Collected data entries
::::::

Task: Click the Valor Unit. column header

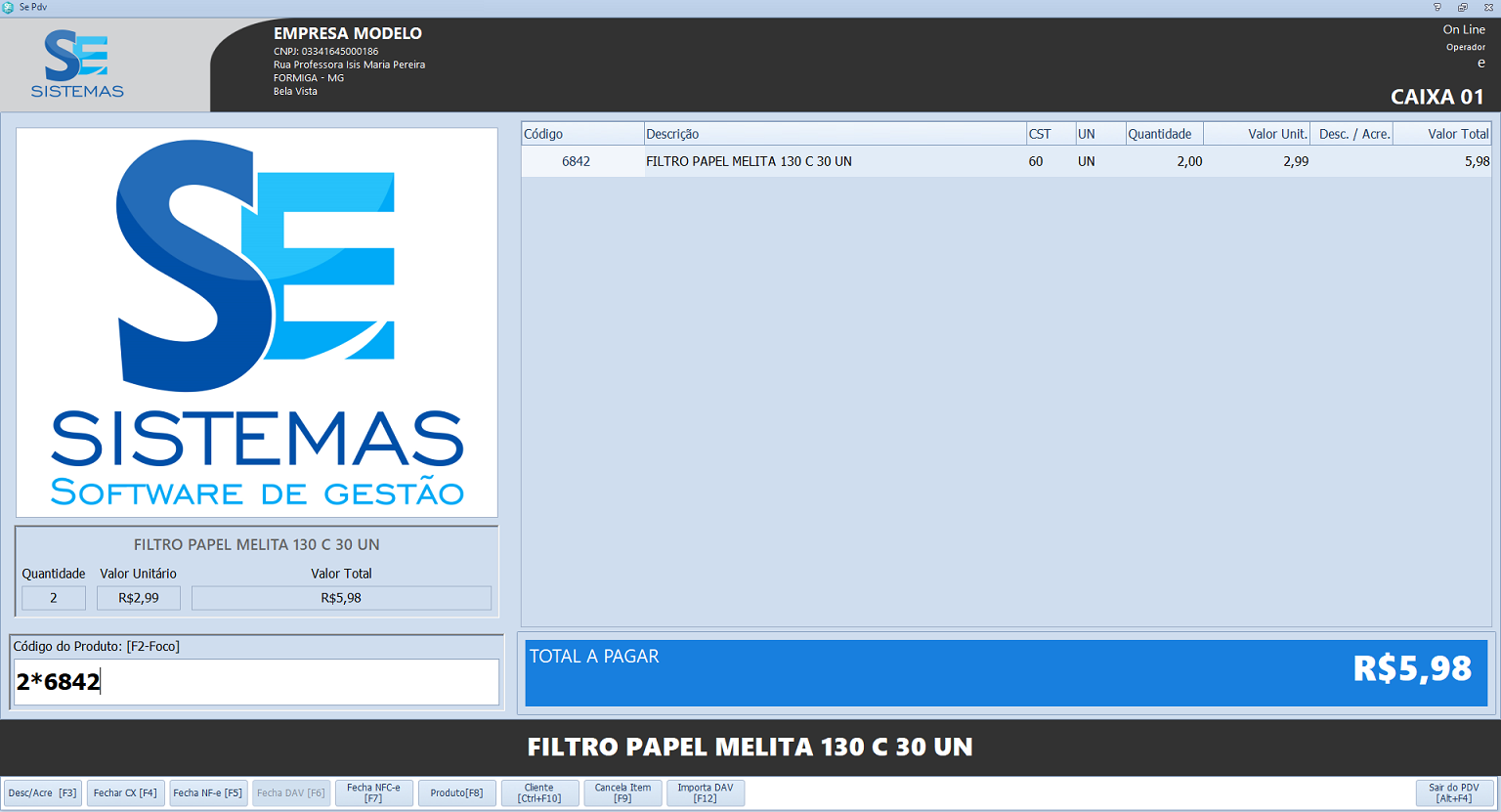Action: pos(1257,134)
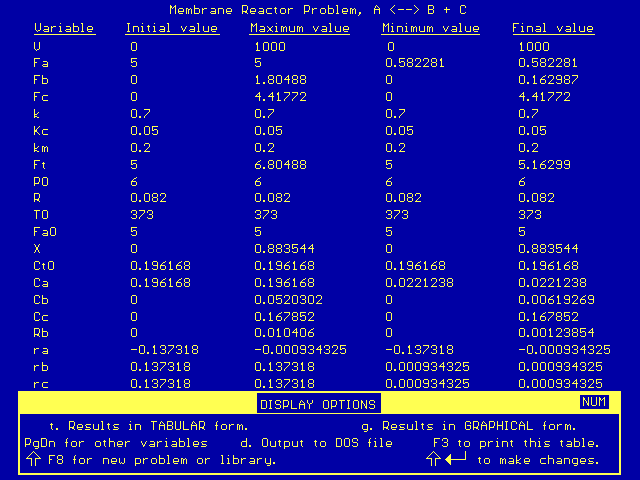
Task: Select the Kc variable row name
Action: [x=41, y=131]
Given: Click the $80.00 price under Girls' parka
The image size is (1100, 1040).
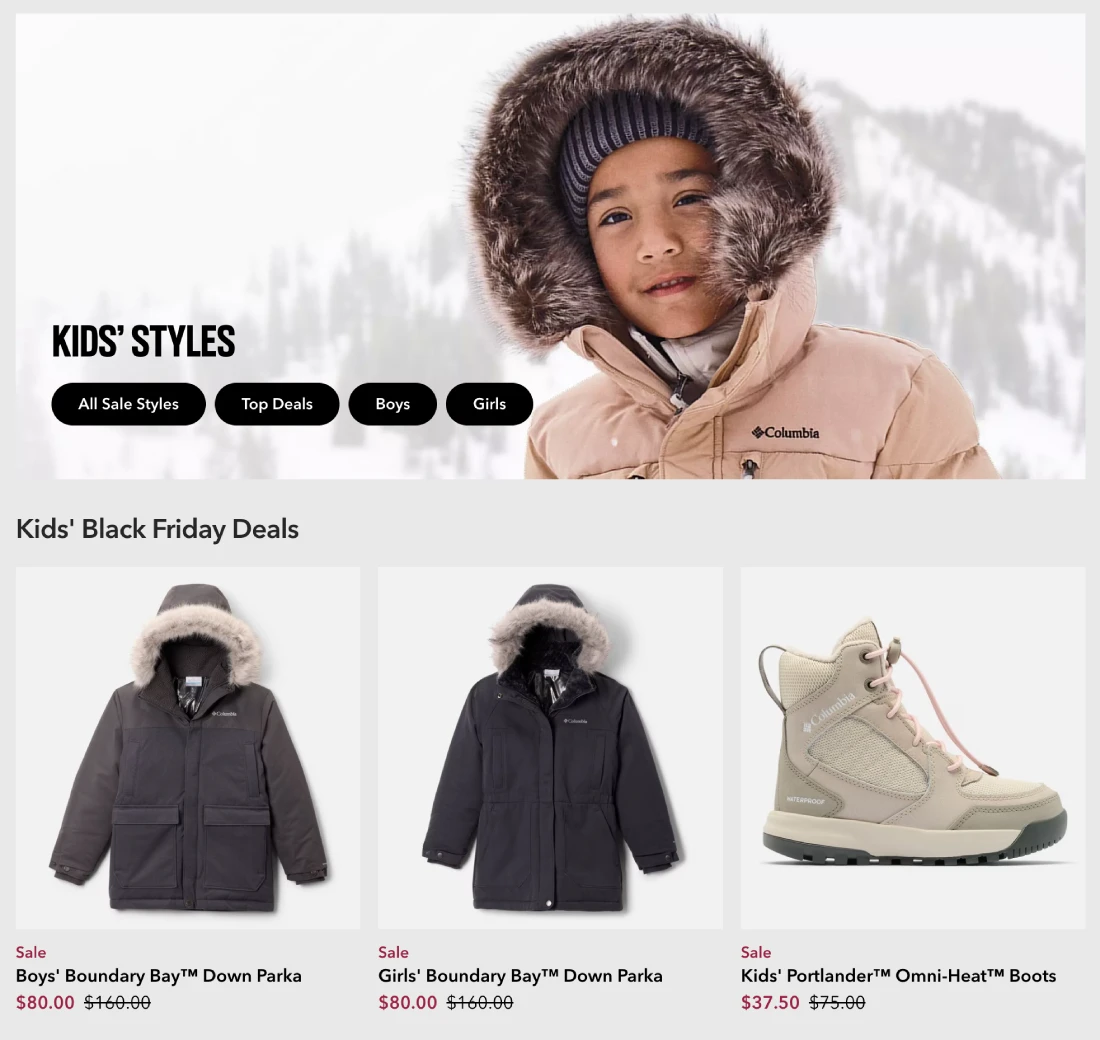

::::::

> _Instructions to follow_: Please output every record above exactly as written, leaving out the pictures.

> _Result for this task_:
Task: Click the Valor Unit. column header

Action: pos(1257,134)
Task: Select the Kc variable row name
Action: [x=41, y=131]
Given: Click the $80.00 price under Girls' parka
The image size is (1100, 1040).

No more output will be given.